Liz Fowler is a member of the bar AND has a Ph.D from John Hopkins. With her resume, she could work anywhere she wants and command a high 6 or 7 figure salary. Instead she has spent about 10 years working for the federal government making less than a member of congress and still does. That doesn't look like an industry plant to me, perhaps to others it does. Now I'm sure the insurance industry had a seat at the table. It would also be naive to think they didn't. But I don't see them authoring that law. There's too many things in it they were vehemently against.
jpgray
(27,831 posts)Medicare is extremely popular - the worst you'll hear of it is its impact on the deficit and the potential for fraud, but both are largely symptoms of our ballooning health care costs and the exploitation thereof, and not problems that will diminish if Medicare diminishes -
On that note, I've never understood precisely how replacing Medicare with public-subsidized purchase of more expensive private insurance makes sense to anyone as fiscal responsibility. When I think of private insurance premiums for persons over fifty but not on medicare, especially on an individual basis, the mandate and subsidies could become very expensive indeed - particularly as these individuals have less and less in savings.
joshcryer
(62,270 posts)Answer that question and you'll know. The best you can hope for a politician is to do what they campaign on, not the fleeting fantasies of so called progressives who want to sabotage them for being consistent.
OccupyTheIRS
(84 posts)Recursion
(56,582 posts)The IANA handover was far from perfect (if only Postel had lived a little longer...) but in the end both of those are somewhat similar situations: an essentially infrastructure cost we all have to bear being provisioned privately through mandatory but in practice generally voluntary payments to the provider. Perfect? No. Best possible idea? No. Politically and practically feasible? Yes.
joshcryer
(62,270 posts)Those of us who supported the mandate, like Paul Krugman, saw it as a necessity. A mandate can be gamed, yes, but costs were going up very quickly before the mandate came into place, so the costs skyrocketing is not due to the mandate. A common misconception that is pushed by the right wing.

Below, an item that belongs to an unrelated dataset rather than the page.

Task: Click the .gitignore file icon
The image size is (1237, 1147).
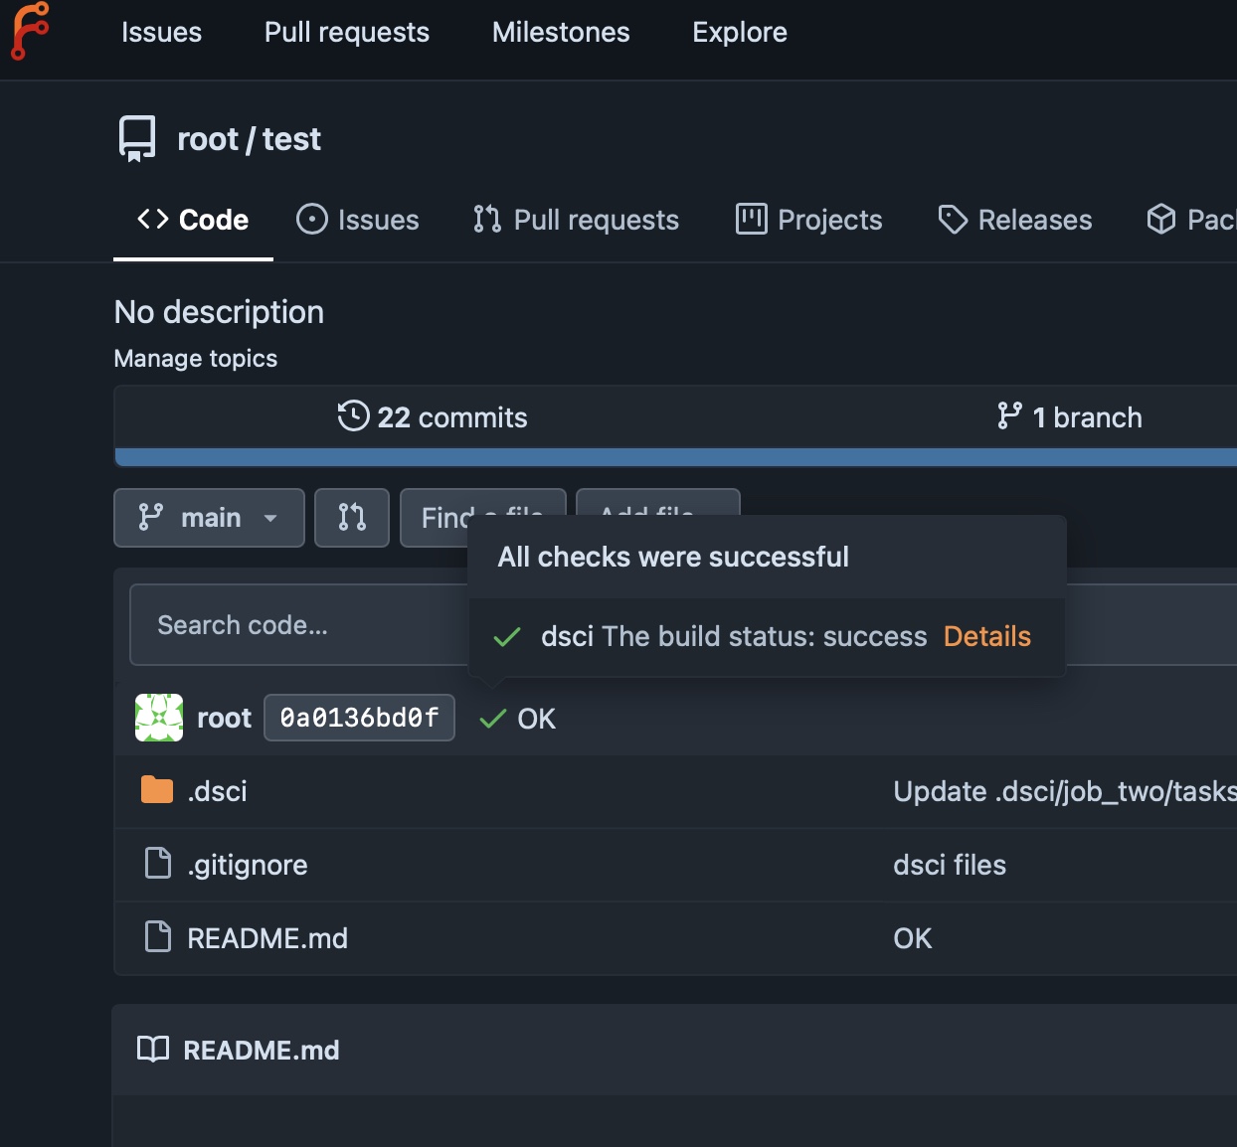Action: point(158,863)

Yes. If you accept that costs would have continued to go up and accepted that as a result.
The mandate exists for one reason, to make it so that the American people as a whole have health insurance, make them appreciate the service it provides, and compel them to adapt it and improve it and build a better system in its place.
bhikkhu
(10,715 posts)1) Auto insurance
2) Yes of course, but the quality of care is a different issue.
3) Disregarding the arguable statements - because it will place prescription drug covergae under a medicare-like framework, which has worked much better than the rest of the market.
4) Yes.
Incitatus
(5,317 posts)Like throwing people who don't buy insurance on medicaid and using their tax penalty to pay for it?